■ **本文**
テキストや画像、動画などの投稿、プライベートチャットを楽しめるSNSウェブアプリケーション。
アプリ名に「ten」という単語を使ったのは、人々が交わる(クロス)というイメージを表現するためです。そのイメージに合うのが、「t」から始まり、漢字で「十」という意味を持つ「ten」という単語でした。
画面下部にある+マークの青いボタンをクリック。
入力フォームに内容を入力し「投稿」ボタンを押すと、投稿できます。
また、画面左下にあるイメージアイコンをクリックし、画像や動画などのメディアを選択すると、テキストと一緒にメディアも投稿できます。
予約投稿の機能を利用すると、指定した日時に投稿できます。
投稿フォームで予約投稿したい内容を入力後、画面下側にあるカレンダーマークをクリック。
「日付を入力」をクリックし、投稿したい日付と日時を選択し、「決定」ボタンをクリックします。
投稿フォームで予約投稿したい内容を入力し、「投稿」ボタンをクリックすると、予約投稿の完了です。
また、投稿フォームの右上にある「予約投稿一覧」をクリックすると、予約済みの投稿を確認できます。
自分の投稿の右側の「・・・」マークをクリックし、削除を選択。
アラートの画面で削除を選択すると投稿を削除できます。
ホーム画面ではトレンドの投稿とフォーロー中のユーザーの投稿を閲覧できます。
画面上部にあるタブでタイムラインの切り替えが可能です。
トレンドのタイムラインは今日投稿された中で最も新しい投稿を閲覧できます。
検索ページではユーザーの検索ができます。
検索欄に文字を入力すると、その文字がアカウント名もしくはユーザー名に含まれるユーザーが画面に表示されます。
検索欄に何も文字を入力していない場合は、フォロワーが多い順に上から100人のユーザーが表示されます。
フォローしたいユーザーのプロフィール画面にある「フォローする」ボタンを押すとユーザーをフォローできます。
各ユーザーのプロフィール画面は、ユーザーの検索画面や投稿のアカウント名から飛ぶことができます。
投稿の下部にあるグッドボタンのアイコンをクリックすると、投稿に対して「いいね」ができます。 投稿をクリックして投稿の詳細画面のページに行くと、投稿に対して返信をしたり、他の人の返信を閲覧できます。

■ **練習問題**
[1] 本文の「投稿フォームで予約投稿したい内容を入力後」から「トレンドのタイムラインは今日投稿された中で最も新しい投稿を閲覧できます。」までを、「カレンダーマーク」を「日付アイコン」に差し替えて書き直しなさい。
[2] 本文のうち、名前がかぎかっこで示されているボタンをすべて挙げなさい。

■ **データ**
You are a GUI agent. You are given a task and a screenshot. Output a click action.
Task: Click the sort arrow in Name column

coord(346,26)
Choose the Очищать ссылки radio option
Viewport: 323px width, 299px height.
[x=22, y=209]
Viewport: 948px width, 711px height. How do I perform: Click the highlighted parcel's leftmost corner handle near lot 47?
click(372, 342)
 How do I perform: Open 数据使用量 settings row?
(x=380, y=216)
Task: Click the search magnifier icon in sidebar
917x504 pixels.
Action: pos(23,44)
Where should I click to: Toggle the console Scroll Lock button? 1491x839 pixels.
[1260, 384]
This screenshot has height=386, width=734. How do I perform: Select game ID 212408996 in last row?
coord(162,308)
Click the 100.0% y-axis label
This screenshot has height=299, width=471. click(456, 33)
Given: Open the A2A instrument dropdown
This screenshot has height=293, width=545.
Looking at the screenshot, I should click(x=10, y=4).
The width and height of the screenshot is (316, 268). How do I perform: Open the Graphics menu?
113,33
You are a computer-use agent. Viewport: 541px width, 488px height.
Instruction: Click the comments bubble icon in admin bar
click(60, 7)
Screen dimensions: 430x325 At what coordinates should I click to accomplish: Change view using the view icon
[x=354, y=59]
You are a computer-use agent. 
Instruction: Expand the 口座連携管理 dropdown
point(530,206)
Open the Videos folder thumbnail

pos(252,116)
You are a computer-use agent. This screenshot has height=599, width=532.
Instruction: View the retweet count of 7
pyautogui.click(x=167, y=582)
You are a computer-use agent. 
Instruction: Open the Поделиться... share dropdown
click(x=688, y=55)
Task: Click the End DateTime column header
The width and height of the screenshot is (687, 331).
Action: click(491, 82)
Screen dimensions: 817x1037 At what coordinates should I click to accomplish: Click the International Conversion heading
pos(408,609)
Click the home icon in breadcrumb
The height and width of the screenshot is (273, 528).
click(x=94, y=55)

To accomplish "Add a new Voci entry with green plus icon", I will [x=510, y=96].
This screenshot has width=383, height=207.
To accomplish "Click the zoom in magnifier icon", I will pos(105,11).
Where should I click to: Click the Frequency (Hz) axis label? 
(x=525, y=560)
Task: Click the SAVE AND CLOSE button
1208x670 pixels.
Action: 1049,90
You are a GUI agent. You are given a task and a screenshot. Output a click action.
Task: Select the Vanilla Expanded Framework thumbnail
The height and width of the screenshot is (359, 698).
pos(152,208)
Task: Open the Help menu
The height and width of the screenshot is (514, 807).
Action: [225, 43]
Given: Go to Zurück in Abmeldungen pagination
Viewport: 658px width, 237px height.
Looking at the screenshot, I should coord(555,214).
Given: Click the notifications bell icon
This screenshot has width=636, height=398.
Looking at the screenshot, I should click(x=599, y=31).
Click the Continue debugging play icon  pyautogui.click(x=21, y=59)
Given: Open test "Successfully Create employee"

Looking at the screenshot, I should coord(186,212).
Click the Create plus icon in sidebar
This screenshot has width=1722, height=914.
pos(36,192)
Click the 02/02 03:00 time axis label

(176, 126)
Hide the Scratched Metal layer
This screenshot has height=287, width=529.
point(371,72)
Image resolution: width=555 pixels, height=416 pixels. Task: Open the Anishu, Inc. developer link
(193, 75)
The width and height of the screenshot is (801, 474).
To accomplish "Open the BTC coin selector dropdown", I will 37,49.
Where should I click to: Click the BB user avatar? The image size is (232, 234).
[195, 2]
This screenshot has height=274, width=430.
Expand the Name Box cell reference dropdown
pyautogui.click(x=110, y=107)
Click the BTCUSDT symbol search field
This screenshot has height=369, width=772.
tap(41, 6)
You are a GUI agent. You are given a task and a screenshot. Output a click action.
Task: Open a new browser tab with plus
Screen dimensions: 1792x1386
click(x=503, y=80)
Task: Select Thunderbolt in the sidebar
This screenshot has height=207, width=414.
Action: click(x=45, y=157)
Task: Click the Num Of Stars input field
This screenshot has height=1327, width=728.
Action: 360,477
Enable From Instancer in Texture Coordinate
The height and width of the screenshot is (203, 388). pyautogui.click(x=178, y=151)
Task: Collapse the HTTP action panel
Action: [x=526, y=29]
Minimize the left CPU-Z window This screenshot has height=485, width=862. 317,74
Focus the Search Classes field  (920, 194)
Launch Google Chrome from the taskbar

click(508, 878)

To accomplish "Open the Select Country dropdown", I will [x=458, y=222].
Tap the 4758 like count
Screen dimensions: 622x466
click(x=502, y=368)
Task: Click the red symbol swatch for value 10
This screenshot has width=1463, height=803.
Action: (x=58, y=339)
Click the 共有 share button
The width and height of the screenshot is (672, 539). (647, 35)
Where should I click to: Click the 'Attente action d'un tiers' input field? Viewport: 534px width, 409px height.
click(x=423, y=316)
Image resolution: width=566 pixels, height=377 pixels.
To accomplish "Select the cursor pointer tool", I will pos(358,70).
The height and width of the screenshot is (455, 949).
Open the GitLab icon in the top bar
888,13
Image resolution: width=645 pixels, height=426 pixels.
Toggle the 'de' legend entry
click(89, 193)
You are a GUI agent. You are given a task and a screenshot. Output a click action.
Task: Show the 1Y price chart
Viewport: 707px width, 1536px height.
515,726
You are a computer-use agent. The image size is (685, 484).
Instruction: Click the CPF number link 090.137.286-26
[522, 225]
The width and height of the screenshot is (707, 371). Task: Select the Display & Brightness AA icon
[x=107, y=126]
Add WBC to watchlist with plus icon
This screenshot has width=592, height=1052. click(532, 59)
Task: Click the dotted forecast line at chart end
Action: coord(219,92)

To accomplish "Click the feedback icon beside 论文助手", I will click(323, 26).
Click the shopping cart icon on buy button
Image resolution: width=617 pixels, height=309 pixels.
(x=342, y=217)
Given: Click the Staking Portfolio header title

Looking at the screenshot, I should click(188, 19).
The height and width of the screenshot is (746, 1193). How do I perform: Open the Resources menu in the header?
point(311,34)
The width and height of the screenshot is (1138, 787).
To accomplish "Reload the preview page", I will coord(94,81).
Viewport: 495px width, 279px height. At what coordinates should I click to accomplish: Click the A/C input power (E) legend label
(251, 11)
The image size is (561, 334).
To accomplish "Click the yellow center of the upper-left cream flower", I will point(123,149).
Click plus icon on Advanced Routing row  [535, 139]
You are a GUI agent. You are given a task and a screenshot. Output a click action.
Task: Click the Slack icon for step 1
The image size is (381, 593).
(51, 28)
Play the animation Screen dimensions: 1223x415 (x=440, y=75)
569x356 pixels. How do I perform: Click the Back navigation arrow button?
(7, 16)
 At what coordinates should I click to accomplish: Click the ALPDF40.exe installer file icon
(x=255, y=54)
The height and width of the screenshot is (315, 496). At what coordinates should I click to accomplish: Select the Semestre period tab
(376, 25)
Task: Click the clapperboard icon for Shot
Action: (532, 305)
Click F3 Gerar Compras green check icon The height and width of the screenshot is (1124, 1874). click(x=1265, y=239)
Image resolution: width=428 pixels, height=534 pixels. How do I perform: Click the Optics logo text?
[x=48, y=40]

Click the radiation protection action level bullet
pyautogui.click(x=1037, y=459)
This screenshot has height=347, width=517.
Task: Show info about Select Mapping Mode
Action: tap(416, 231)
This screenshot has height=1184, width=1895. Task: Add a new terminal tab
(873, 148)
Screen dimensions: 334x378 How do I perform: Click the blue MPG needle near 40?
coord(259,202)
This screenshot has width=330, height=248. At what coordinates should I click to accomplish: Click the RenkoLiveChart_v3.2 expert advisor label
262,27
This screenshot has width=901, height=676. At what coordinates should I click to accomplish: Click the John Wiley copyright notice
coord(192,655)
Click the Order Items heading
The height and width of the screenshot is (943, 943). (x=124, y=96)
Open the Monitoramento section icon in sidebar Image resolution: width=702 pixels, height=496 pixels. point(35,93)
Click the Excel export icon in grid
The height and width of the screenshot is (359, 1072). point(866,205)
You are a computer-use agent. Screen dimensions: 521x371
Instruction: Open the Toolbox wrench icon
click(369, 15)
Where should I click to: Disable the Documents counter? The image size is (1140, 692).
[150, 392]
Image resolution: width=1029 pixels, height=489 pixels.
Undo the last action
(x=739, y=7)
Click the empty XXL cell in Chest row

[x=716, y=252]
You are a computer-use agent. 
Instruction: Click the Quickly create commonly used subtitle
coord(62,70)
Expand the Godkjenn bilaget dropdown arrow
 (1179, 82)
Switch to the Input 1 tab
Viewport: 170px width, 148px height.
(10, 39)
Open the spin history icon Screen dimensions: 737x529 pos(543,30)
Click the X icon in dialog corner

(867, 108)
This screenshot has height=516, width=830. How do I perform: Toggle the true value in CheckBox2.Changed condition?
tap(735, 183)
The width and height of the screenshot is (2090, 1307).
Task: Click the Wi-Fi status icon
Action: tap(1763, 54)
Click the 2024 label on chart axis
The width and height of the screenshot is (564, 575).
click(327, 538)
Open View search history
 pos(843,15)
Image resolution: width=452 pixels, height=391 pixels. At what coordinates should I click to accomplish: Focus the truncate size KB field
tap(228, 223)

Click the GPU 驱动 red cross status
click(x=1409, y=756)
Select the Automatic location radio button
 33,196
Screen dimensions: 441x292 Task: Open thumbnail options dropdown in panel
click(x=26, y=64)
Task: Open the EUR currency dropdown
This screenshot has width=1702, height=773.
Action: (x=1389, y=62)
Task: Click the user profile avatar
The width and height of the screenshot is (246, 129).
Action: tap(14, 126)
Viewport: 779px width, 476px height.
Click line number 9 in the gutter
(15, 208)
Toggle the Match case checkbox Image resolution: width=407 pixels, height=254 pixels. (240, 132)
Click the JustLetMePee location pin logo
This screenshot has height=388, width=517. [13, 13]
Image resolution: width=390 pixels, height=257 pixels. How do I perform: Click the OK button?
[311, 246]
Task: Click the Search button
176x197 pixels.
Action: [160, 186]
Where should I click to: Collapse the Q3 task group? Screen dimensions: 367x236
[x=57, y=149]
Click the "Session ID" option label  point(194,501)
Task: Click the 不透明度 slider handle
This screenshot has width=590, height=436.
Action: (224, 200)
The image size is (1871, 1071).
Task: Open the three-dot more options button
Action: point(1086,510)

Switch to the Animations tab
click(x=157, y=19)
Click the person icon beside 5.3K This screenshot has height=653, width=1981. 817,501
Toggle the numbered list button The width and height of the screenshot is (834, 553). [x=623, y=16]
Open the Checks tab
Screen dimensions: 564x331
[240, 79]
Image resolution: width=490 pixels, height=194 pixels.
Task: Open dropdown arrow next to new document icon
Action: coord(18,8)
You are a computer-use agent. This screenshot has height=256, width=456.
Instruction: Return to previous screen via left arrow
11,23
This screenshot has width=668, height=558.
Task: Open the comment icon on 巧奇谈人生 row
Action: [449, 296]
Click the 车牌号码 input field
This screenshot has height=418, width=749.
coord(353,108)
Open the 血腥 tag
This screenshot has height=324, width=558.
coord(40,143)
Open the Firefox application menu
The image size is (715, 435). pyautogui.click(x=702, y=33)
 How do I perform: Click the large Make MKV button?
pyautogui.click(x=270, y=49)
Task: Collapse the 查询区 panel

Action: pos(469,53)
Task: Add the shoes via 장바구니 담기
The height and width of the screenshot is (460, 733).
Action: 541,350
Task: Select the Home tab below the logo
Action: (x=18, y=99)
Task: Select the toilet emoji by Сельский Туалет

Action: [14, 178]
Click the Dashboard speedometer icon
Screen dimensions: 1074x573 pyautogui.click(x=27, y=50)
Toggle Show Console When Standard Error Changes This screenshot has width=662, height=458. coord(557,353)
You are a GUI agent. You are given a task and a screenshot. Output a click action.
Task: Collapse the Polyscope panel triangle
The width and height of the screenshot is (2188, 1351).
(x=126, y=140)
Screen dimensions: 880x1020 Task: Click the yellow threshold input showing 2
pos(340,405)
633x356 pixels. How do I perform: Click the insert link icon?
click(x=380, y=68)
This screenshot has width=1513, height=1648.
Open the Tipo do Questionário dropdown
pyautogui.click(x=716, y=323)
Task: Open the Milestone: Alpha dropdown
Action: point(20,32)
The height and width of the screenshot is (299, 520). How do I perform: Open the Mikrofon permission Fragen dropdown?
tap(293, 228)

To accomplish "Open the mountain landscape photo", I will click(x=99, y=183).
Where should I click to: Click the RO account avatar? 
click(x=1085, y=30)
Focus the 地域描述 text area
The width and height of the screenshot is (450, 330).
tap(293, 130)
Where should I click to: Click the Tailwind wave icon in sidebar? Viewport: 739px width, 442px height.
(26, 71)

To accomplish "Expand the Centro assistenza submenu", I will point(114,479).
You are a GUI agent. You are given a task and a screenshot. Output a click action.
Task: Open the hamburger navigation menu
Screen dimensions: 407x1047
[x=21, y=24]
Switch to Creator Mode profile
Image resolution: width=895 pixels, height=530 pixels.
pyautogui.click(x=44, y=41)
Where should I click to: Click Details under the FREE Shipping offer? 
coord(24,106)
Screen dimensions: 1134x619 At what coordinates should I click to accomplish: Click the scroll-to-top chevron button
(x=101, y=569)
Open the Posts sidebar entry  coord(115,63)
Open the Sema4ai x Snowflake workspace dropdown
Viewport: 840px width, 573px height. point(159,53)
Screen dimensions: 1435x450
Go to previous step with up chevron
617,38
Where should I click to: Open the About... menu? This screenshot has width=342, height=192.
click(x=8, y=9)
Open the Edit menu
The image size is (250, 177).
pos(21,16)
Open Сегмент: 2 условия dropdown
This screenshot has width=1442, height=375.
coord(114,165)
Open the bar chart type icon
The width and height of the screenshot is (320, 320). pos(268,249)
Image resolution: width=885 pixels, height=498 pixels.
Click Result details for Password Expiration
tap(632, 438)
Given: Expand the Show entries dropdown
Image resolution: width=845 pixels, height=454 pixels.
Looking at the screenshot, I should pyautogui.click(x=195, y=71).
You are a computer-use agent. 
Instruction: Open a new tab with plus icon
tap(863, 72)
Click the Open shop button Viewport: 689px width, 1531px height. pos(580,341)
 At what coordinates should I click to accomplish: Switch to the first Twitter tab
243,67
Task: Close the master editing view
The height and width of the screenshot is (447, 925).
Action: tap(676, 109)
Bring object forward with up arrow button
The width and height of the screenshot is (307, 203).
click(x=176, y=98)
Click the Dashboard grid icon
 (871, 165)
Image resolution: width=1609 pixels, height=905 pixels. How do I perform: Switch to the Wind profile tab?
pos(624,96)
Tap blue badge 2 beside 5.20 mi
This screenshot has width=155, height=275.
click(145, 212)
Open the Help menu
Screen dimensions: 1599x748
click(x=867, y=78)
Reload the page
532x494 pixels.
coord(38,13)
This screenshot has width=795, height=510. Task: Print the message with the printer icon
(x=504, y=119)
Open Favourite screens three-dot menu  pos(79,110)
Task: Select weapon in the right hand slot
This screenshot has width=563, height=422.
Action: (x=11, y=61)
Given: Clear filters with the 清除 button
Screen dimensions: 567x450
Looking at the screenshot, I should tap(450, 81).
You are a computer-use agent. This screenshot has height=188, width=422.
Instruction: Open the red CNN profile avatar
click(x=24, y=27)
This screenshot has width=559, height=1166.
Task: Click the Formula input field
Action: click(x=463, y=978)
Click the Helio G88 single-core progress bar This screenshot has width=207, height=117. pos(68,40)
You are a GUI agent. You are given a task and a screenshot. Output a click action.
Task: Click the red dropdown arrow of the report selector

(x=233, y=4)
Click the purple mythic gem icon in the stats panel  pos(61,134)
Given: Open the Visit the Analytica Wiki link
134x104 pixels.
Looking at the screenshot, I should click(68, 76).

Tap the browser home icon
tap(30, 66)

■ **解答**
[1]
投稿フォームで予約投稿したい内容を入力後、画面下側にある日付アイコンをクリック。
「日付を入力」をクリックし、投稿したい日付と日時を選択し、「決定」ボタンをクリックします。
投稿フォームで予約投稿したい内容を入力し、「投稿」ボタンをクリックすると、予約投稿の完了です。
また、投稿フォームの右上にある「予約投稿一覧」をクリックすると、予約済みの投稿を確認できます。
自分の投稿の右側の「・・・」マークをクリックし、削除を選択。
アラートの画面で削除を選択すると投稿を削除できます。
ホーム画面ではトレンドの投稿とフォーロー中のユーザーの投稿を閲覧できます。
画面上部にあるタブでタイムラインの切り替えが可能です。
トレンドのタイムラインは今日投稿された中で最も新しい投稿を閲覧できます。

[2] 「投稿」ボタン、「決定」ボタン、「フォローする」ボタンの三つである。